Jeff Jianfeng Yao: Limiting distributions for eigenvalues of sample correlation matrices from heavy-tailed populations
Abstract:
Consider a $p$-dimensional population $x\in \mathbb{R}^p$ with iid coordinates that are regularly varying with index $\alpha\in (0,2)$.
Since the variance of $x$ is infinite, the diagonal elements of the sample covariance matrix $S_n=n^{-1}\sum_{i=1}^n {x_i}x'_i$ based on a sample $x_1,\ldots, x_n$ from the population tend to infinity as $n$ increases and it is of interest to use instead the sample correlation matrix $R_n= \{\mathrm{diag}(S_n)\}^{-1/2}\, S_n\{\mathrm{diag}(S_n)\}^{-1/2}$.
This paper finds the limiting distributions of the eigenvalues of $R_n$ when both the dimension $p$ and the sample size $n$ grow to infinity such that $p/n\to \gamma \in (0,\infty)$.
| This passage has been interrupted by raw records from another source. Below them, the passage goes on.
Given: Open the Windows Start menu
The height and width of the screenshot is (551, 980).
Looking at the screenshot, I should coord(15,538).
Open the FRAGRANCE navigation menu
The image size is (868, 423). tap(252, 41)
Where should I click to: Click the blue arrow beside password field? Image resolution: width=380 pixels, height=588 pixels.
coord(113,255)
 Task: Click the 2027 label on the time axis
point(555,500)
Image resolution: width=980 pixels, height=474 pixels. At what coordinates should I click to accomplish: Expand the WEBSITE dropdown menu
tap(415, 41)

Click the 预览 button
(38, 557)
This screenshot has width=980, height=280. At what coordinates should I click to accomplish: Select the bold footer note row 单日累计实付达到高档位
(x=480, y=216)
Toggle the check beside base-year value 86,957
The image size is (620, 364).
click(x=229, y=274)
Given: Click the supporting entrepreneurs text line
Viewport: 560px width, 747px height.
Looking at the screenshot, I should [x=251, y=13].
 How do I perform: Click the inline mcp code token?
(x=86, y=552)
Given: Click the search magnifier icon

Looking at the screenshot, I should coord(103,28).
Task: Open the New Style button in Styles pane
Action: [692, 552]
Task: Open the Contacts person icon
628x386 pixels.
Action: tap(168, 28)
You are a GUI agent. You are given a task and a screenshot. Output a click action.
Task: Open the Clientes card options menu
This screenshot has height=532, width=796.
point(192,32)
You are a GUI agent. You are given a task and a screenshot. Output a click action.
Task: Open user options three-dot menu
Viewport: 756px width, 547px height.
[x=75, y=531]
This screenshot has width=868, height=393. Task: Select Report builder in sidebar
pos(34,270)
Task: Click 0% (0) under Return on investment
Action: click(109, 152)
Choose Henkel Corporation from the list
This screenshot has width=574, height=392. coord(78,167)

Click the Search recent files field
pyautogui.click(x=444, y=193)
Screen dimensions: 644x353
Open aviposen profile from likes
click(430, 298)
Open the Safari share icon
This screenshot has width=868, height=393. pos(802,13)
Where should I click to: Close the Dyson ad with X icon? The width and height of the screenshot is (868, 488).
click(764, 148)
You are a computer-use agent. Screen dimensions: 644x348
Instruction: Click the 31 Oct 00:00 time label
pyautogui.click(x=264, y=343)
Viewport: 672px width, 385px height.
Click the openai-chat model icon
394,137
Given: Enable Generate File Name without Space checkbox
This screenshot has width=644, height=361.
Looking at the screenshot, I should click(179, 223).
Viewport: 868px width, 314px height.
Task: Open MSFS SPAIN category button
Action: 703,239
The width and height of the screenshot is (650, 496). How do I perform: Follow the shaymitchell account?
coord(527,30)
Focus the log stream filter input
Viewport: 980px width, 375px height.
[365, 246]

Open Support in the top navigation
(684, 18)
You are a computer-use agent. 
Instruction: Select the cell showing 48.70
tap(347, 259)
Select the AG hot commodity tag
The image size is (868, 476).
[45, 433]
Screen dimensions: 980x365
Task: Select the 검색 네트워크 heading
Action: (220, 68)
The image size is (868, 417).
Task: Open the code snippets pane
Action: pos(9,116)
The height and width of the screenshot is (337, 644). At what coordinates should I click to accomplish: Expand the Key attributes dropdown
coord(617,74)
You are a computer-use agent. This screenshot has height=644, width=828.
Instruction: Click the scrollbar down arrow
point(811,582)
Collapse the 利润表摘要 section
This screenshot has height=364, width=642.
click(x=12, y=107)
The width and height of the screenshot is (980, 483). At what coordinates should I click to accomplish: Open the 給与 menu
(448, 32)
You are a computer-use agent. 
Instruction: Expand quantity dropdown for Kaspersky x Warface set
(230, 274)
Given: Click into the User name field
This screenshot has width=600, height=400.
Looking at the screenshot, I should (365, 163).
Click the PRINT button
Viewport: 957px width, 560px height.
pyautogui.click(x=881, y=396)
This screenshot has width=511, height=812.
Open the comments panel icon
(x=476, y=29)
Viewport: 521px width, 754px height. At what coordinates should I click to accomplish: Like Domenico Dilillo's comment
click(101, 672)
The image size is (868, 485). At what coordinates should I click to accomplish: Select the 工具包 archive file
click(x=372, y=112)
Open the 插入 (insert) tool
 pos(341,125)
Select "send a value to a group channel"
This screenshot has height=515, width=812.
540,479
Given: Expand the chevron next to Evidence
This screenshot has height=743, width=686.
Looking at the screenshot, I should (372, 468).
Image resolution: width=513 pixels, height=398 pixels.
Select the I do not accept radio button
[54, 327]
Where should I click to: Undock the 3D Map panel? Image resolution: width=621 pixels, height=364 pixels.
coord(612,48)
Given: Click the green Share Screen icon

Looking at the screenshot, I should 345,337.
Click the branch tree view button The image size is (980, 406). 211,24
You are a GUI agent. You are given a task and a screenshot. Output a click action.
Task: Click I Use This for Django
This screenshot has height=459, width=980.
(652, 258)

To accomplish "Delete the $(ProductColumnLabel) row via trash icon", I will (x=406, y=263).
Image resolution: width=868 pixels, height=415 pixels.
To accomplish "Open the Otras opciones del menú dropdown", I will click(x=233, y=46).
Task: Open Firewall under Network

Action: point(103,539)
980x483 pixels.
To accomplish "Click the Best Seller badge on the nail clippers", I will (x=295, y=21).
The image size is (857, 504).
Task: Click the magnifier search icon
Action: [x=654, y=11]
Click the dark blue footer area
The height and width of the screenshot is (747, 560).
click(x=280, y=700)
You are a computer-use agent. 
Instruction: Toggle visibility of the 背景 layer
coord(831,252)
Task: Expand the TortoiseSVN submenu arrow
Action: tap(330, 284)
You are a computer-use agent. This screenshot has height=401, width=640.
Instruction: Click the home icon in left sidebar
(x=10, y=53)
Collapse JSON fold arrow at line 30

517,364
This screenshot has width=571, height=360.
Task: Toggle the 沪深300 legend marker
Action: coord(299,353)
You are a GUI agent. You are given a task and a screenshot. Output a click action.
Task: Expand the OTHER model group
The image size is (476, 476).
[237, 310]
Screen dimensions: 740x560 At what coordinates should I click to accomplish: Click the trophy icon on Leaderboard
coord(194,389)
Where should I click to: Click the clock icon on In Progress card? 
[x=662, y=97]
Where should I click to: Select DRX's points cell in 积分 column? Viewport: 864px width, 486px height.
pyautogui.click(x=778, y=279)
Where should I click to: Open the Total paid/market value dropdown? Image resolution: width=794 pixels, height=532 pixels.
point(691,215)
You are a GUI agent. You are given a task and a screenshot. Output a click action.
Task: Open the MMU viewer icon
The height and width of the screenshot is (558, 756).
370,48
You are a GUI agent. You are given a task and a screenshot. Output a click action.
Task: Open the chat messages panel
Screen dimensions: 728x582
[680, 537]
The family of limiting distributions $\{H_{\alpha,\gamma}\}$ is new and depends on the two parameters $\alpha$ and $\gamma$.
The moments of $H_{\alpha,\gamma}$ are fully identified as sum of two contributions: the first from the classical Mar\v{c}enko-Pastur law and a second due to heavy tails.
Moreover, the family $\{H_{\alpha,\gamma}\}$ has continuous extensions at the boundaries $\alpha=2$ and $\alpha=0$ leading to the Mar\v{c}enko-Pastur law and a modified Poisson distribution, respectively.
Our proofs use the method of moments, a path-shortening algorithm and some novel graph counting combinatorics.
This is a joint work with Johannes Heiny (Stockholm University).